**Условие задачи A**
Выпишите по одному разу все названия, которые в отрывке о Катаеве стоят в кавычках-ёлочках. Сохраните их форму из текста и порядок первого упоминания.
**Условие задачи B**
Допишите отрывок о Катаеве: продолжите рассуждение с фразы, которая идёт сразу после его последнего предложения.

И оказалось, что он среди своих героев, в общем, смотрится неплохо. В конце концов, даже то, что он писал в двадцатые годы, совсем молодым человеком, и замечательный плутовской роман «Растратчики», и замечательная комедия «Квадратура круга», и чудесные фельетоны в «Гудке», все это было на достойном уровне южной школы. Катаев один из основателей юго-западной школы, одесской. Он первым переехал в Москву и перетащил остальных, и он верен остался этому братству в общем-то. Все, кто собирался тогда в «Гудке», в диапазоне от его друга и сверстника Олеши до Ильфа и Петрова, которых он же и познакомил, все они, в общем, рядом с ним смотрятся довольно органично.

К тому же Катаев лишний раз решил напомнить, а для некоторых впервые рассказать, кто, собственно, был автором идеи «Двенадцати стульев». Сейчас это все подвергается сомнению, и есть целая история о том, что «Двенадцать стульев» написал Булгаков, а Ильф и Петров здесь были ни при чем. Это классический пример постановки телеги впереди лошади, потому что Булгаков, зная о том, что Сталину понравилась бендеровская дилогия, писал свой роман для Сталина так, чтобы он тоже понравился и был понят. Поэтому, конечно, он прибегал к средствам плутовского романа, так блестяще опробованным Ильфом и Петровым.

Но стоит прочитать фельетоны Петрова и записные книжки Ильфа, чтобы увидеть — «Двенадцать стульев» писала одна рука, а «Мастера и Маргариту» — совершенно другая. «Двенадцать стульев» и «Золотой теленок», абсолютно прорывные для советского времени романы, вот этот замечательный, христологический по своей природе плутовской герой ими разработан. Другое дело, что они почерпнули своего великого комбинатора из великого провокатора «Хулио Хуренито», романа Эренбурга.

**Сохранённые данные**
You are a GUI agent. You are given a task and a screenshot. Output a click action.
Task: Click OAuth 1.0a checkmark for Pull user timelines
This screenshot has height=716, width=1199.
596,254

**Ответ к заданию A**
«Растратчики», «Квадратура круга», «Гудке», «Двенадцать стульев», «Мастера и Маргариту», «Золотой теленок», «Хулио Хуренито»

**Ответ к заданию B**
Но идея романа, идея романа с движущимся героем, нанизывающим на себя бесконечные анекдотические эпизоды, она принадлежала Катаеву. Это Катаев придумал Воробьянинова, а уж Остапа Бендера, списанного с одесского чекиста Остапа Шора, придумали туда Ильф и Петров, и как сказал Катаев им: «Ваш Остап Бендер меня доконал, дальше пишите сами».

Петров, брат родной его, взявший себе псевдоним, чтобы не путали с уже знаменитым старшим, сказал: «Позвольте, Дюма-пэр, но мы надеялись...». И поддержал его Ильф: «Что вы пройдетесь по нашей рабской прозе рукой мастера». — «Нет-нет, вы будете моими “литературными неграми”, и вы обязуетесь сделать две вещи: а) посвятить мне роман по всех изданиях». — соавторы с облегчением переглянулись, это условие было легким, мы не уверены, что будет даже одно издание. — «и б) преподнести мне золотой портсигар». Они с гонорара, действительно, его преподнесли, правда, дамский. Как пишет Катаев, «эти жмоты поскупились на мужской».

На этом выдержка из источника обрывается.